= Texto de leitura =
════════════════════
O uso das drogas também adquiriu prestígio entre universitários a partir do ensaio As Portas da Percepção, de Aldous Huxley, que já gozava no Brasil a fama de autor de Admirável Mundo Novo. A partir de experiências com a mescalina, Huxley chegara à conclusão que certas drogas desenvolviam a percepção. No Brasil, foi entendido às avessas. Toda uma geração de adolescentes sem leitura passou a consumir desde canabis a LSD, julgando que assim abriam as portas para a genialidade. Esqueciam - ou propositadamente insistiam em ignorar - que antes das experiências com a mescalina Huxley tinha décadas de leituras. E que sem cultura histórica de nada adianta abrir as portas da percepção, aí mesmo é que não se percebe nada.
════════════════════
= Exercícios propostos =
1. Repita, por favor, o texto sobre Huxley e as drogas em tudo o que vai desde "O uso das drogas" até "se percebe nada.".
2. Retome o texto sobre Huxley e as drogas e dê continuidade a ele a partir do ponto em que termina.
A listagem não tem papel algum aqui.

[Trechos de um conjunto de dados]
════════════════════
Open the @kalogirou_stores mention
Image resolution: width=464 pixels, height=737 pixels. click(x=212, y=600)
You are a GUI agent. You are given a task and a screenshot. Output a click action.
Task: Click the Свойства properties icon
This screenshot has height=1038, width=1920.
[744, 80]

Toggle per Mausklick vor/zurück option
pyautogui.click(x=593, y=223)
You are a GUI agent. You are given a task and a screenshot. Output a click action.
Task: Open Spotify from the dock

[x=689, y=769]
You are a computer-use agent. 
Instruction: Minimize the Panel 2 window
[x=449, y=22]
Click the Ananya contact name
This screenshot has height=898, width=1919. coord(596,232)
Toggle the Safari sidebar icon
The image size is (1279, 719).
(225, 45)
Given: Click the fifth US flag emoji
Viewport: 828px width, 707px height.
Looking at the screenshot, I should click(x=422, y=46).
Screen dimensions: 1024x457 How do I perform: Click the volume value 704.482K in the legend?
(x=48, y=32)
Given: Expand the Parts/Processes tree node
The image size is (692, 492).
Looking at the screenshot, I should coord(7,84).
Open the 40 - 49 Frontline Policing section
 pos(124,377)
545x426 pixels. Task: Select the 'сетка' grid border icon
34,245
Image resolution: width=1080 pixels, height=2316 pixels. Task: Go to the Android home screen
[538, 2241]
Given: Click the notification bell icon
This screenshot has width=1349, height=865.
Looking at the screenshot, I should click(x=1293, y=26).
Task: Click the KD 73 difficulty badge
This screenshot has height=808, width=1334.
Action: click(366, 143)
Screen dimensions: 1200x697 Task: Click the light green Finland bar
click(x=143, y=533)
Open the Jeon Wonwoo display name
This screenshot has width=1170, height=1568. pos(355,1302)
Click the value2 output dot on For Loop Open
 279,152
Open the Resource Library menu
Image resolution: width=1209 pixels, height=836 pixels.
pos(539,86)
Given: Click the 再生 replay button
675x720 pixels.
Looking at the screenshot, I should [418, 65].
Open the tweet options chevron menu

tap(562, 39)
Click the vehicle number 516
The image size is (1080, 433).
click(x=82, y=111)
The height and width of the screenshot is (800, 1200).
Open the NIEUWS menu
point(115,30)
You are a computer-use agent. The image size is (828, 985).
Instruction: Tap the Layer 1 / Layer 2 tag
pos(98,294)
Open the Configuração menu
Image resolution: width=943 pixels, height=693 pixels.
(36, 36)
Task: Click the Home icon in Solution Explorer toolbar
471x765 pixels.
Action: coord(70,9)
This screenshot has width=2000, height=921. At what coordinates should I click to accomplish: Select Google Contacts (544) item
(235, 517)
════════════════════
= Respostas por item =
1.
O uso das drogas também adquiriu prestígio entre universitários a partir do ensaio As Portas da Percepção, de Aldous Huxley, que já gozava no Brasil a fama de autor de Admirável Mundo Novo. A partir de experiências com a mescalina, Huxley chegara à conclusão que certas drogas desenvolviam a percepção. No Brasil, foi entendido às avessas. Toda uma geração de adolescentes sem leitura passou a consumir desde canabis a LSD, julgando que assim abriam as portas para a genialidade. Esqueciam - ou propositadamente insistiam em ignorar - que antes das experiências com a mescalina Huxley tinha décadas de leituras. E que sem cultura histórica de nada adianta abrir as portas da percepção, aí mesmo é que não se percebe nada.

2.
Dizia uma interlocutora que produzo polêmicas para captar leitores. Nada disso. É que sou naturalmente polêmico. Por uma razão muito simples: não tenho filosofia alguma. Homem que segue um determinado pensamento não provoca maiores discussões. Seu comportamento é previsível. Não sou aristotélico (por incrível que parece, ainda existem hoje pessoas que estagnaram em um pensamento de mais de dois mil anos, quando a Europa nem fazia parte do ecúmeno), não sou tomista, não sou hegeliano, nunca fui kantiano ou cartesiano, muito menos marxista.
Fui católico por cinco ou seis anos, é verdade, mas esta fase não conta. Vivia em um universo pagão e aos nove ou dez anos fui levado à igreja por uma catequista uruguaia. Me enfiaram o cristianismo a machado na cabeça, mas não durou muito. Aos quinze anos, voltei a ser como nasci: ateu. Pois todos nascemos ateus, não é verdade?
A verdade é que, nos anos 60 e 70 – e de certa forma, mesmo agora – não usar drogas causa a mesma perplexidade que causaria um dinossauro passeando na Avenida Paulista. No fundo, sou antediluviano, nunca fumei nem mesmo cigarro.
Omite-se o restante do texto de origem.